··· Material provided ···

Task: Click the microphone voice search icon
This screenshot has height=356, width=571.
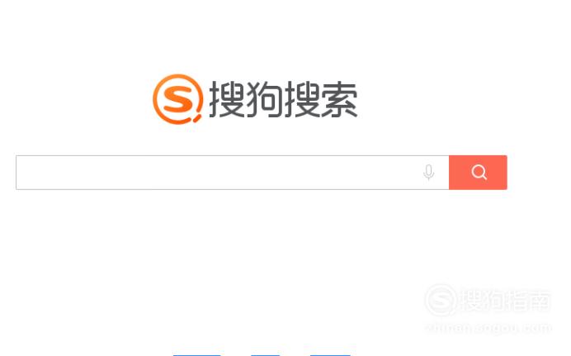Action: tap(429, 173)
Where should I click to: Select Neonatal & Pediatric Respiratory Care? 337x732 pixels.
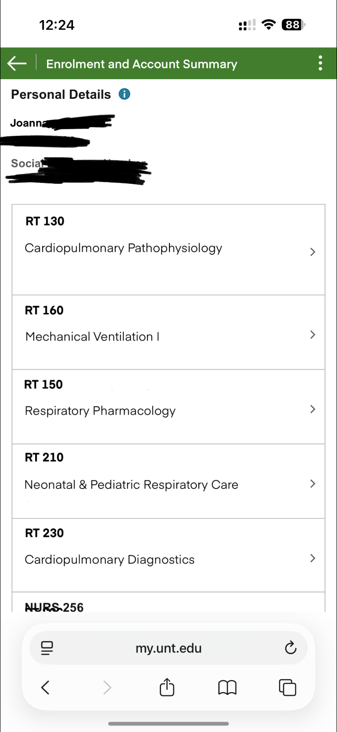tap(131, 484)
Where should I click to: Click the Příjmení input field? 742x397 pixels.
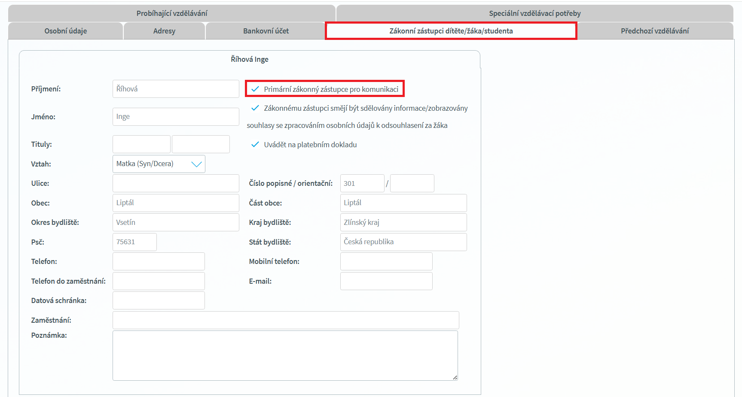175,89
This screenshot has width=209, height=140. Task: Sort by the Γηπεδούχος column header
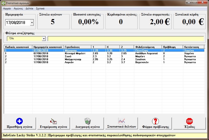(x=77, y=47)
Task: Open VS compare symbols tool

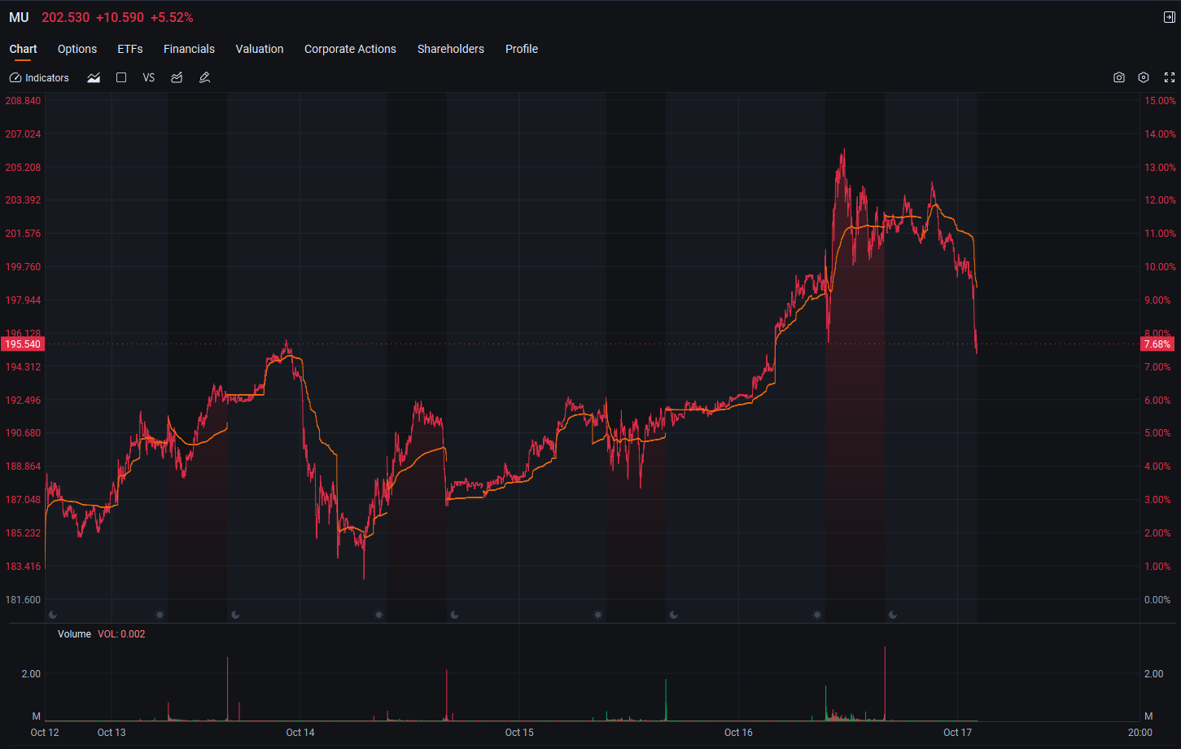Action: point(149,78)
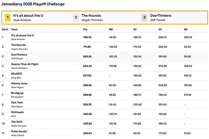This screenshot has height=139, width=209.
Task: Open Pain Train team row
Action: [105, 105]
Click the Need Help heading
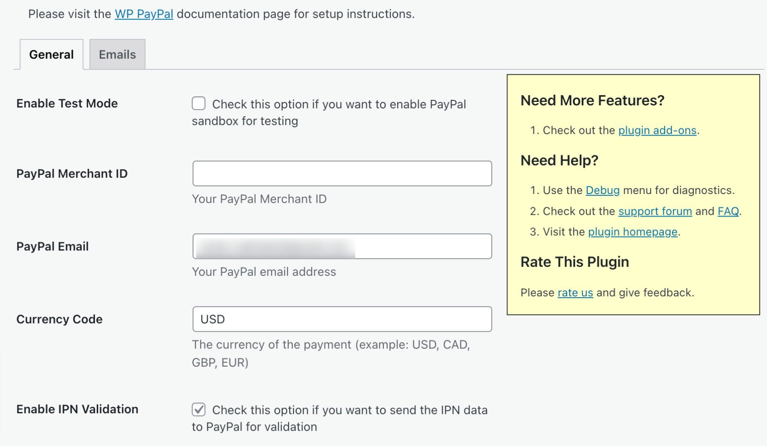The width and height of the screenshot is (767, 446). coord(559,161)
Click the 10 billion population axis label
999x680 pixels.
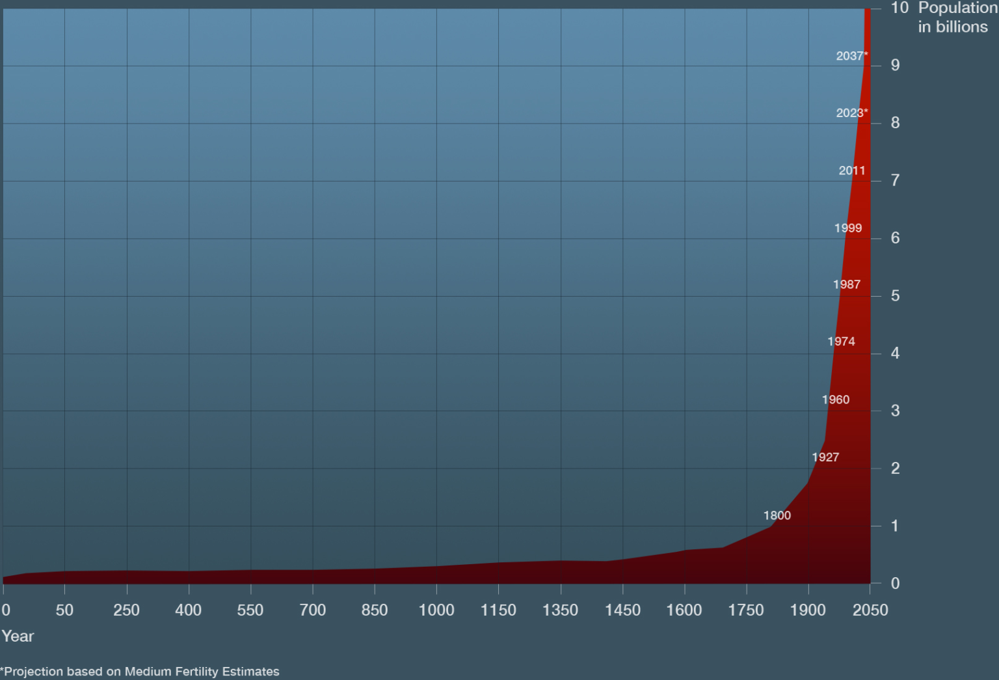(x=899, y=8)

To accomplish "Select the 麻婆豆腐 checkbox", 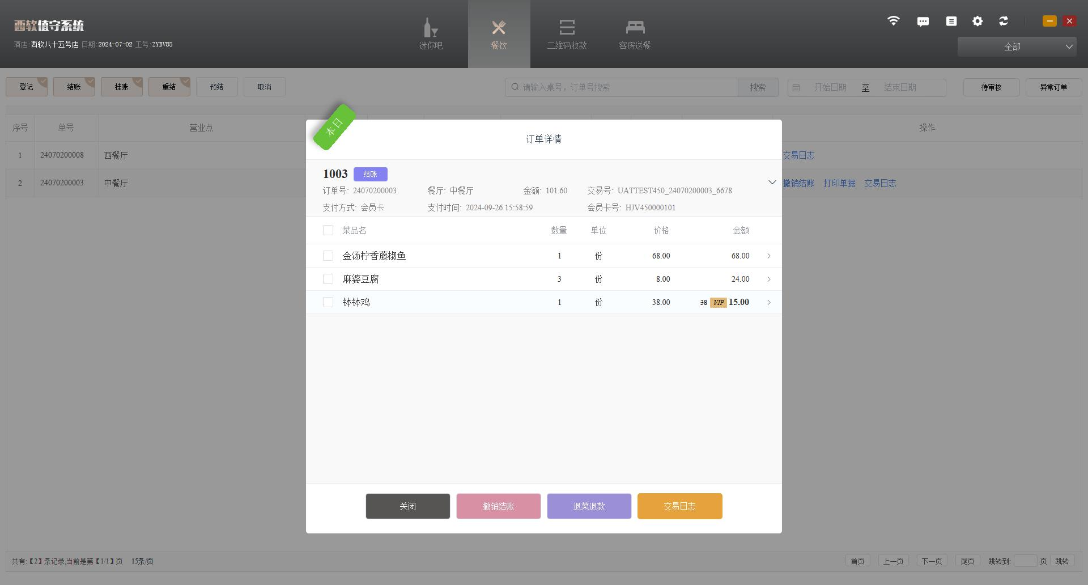I will coord(328,279).
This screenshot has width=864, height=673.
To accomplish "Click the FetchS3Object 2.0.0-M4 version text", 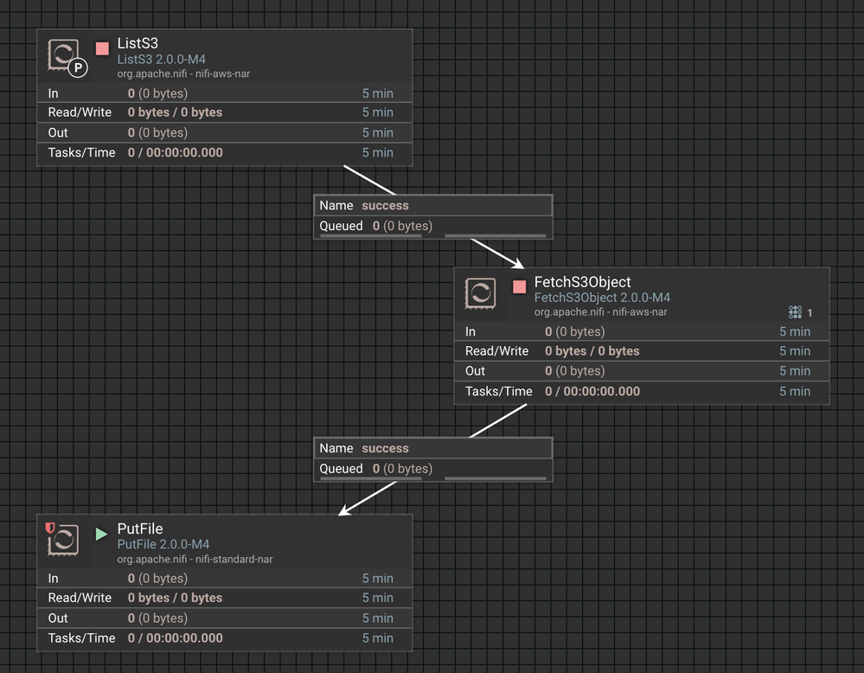I will coord(602,298).
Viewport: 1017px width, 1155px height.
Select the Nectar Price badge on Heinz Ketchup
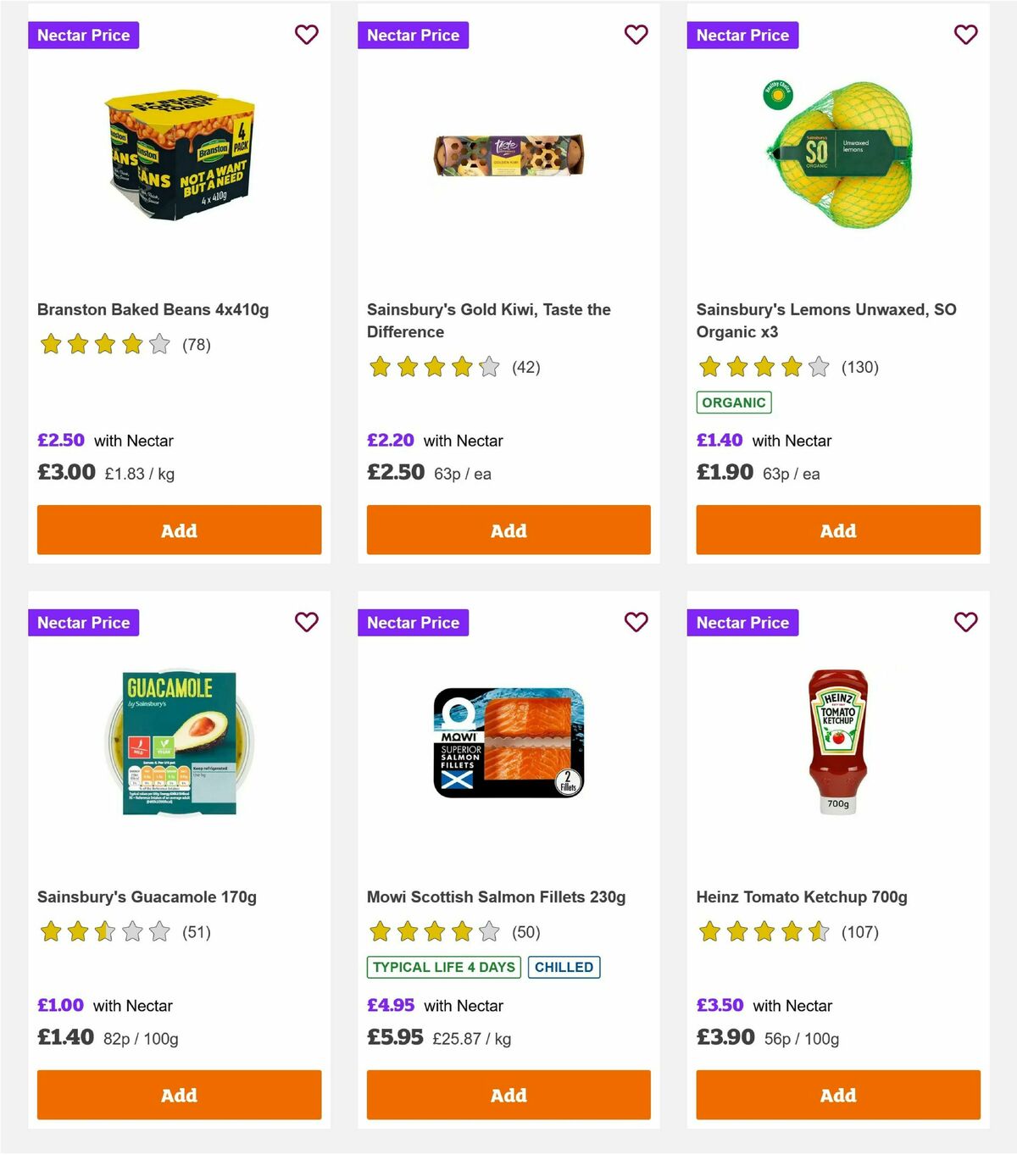(742, 622)
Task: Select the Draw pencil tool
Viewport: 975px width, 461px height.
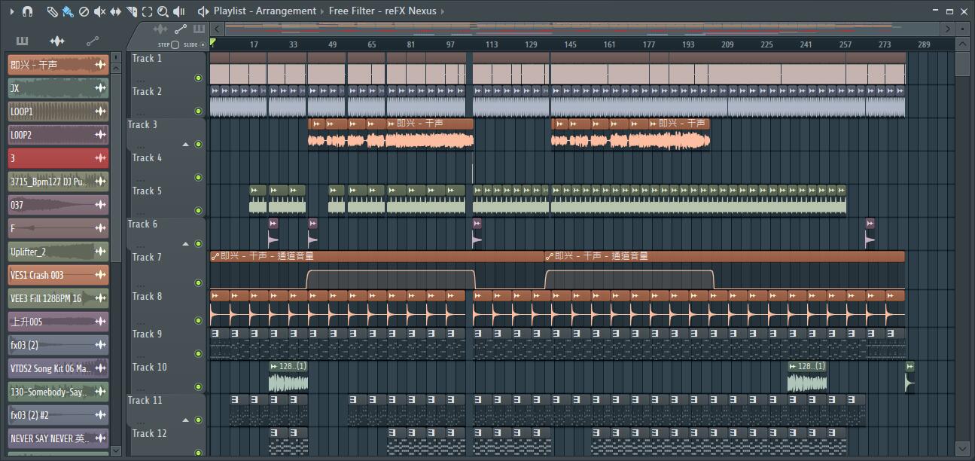Action: click(52, 11)

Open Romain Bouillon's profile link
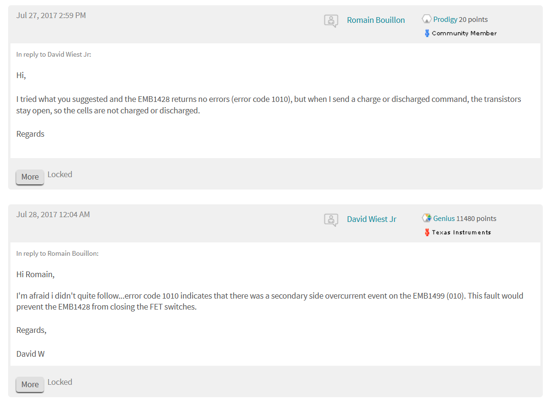point(376,20)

···

Exclude the pictures from the copy. Retype exactly the lines running from the one containing "Select the Nectar" through the last line of the listing.

Select the Nectar Price badge on Heinz Ketchup
(742, 622)
Task: Select the Draw pencil tool
Viewport: 975px width, 461px height.
Action: click(52, 11)

Open Romain Bouillon's profile link
point(376,20)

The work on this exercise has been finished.